-- Provided records --
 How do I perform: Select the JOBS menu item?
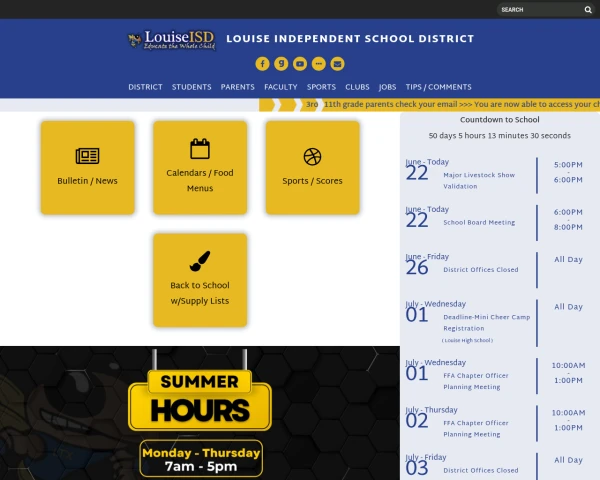[x=388, y=87]
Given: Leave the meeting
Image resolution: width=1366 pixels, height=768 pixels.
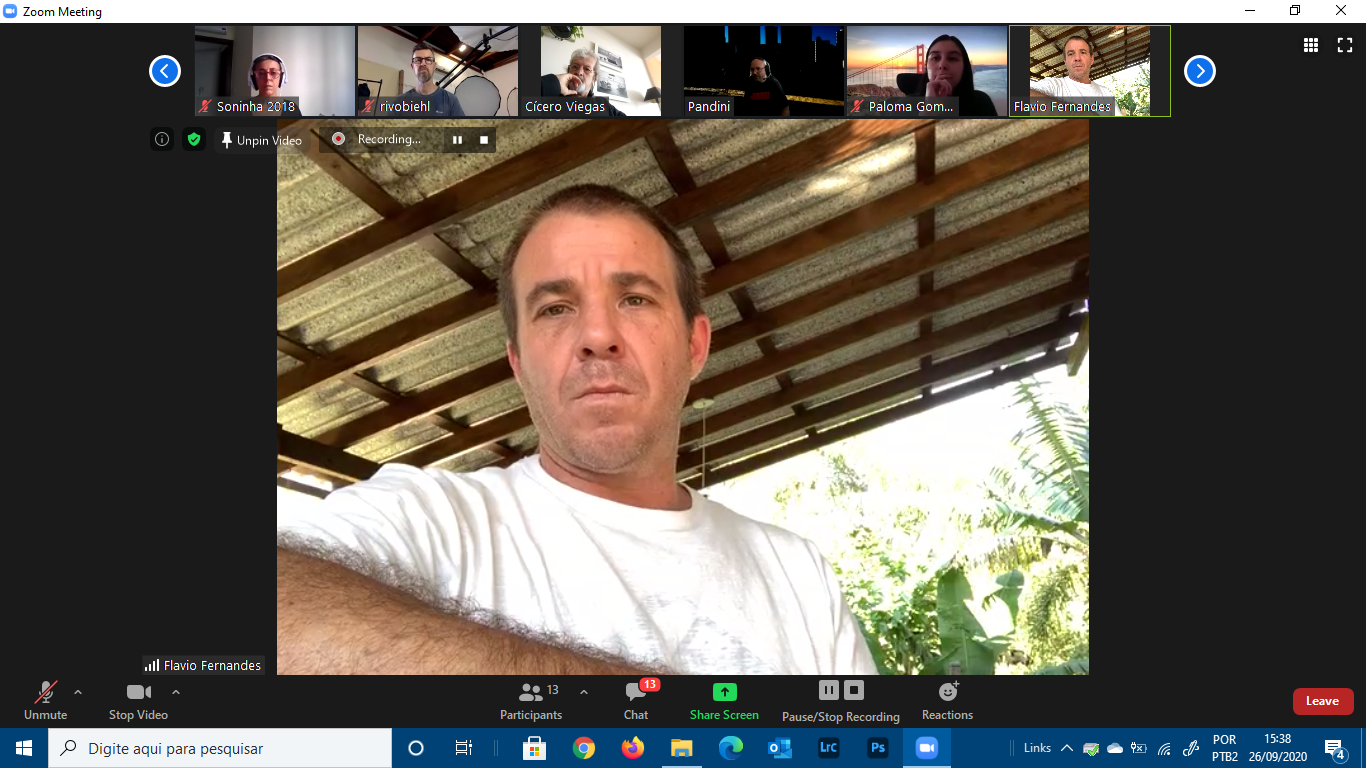Looking at the screenshot, I should pos(1322,701).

-- Task directions --
Please return the whole listing exactly. Do not copy its images.

-- Answer to the exercise --
 How do I perform: Select the JOBS menu item?
[x=388, y=87]
Given: Leave the meeting
Image resolution: width=1366 pixels, height=768 pixels.
Looking at the screenshot, I should pos(1322,701).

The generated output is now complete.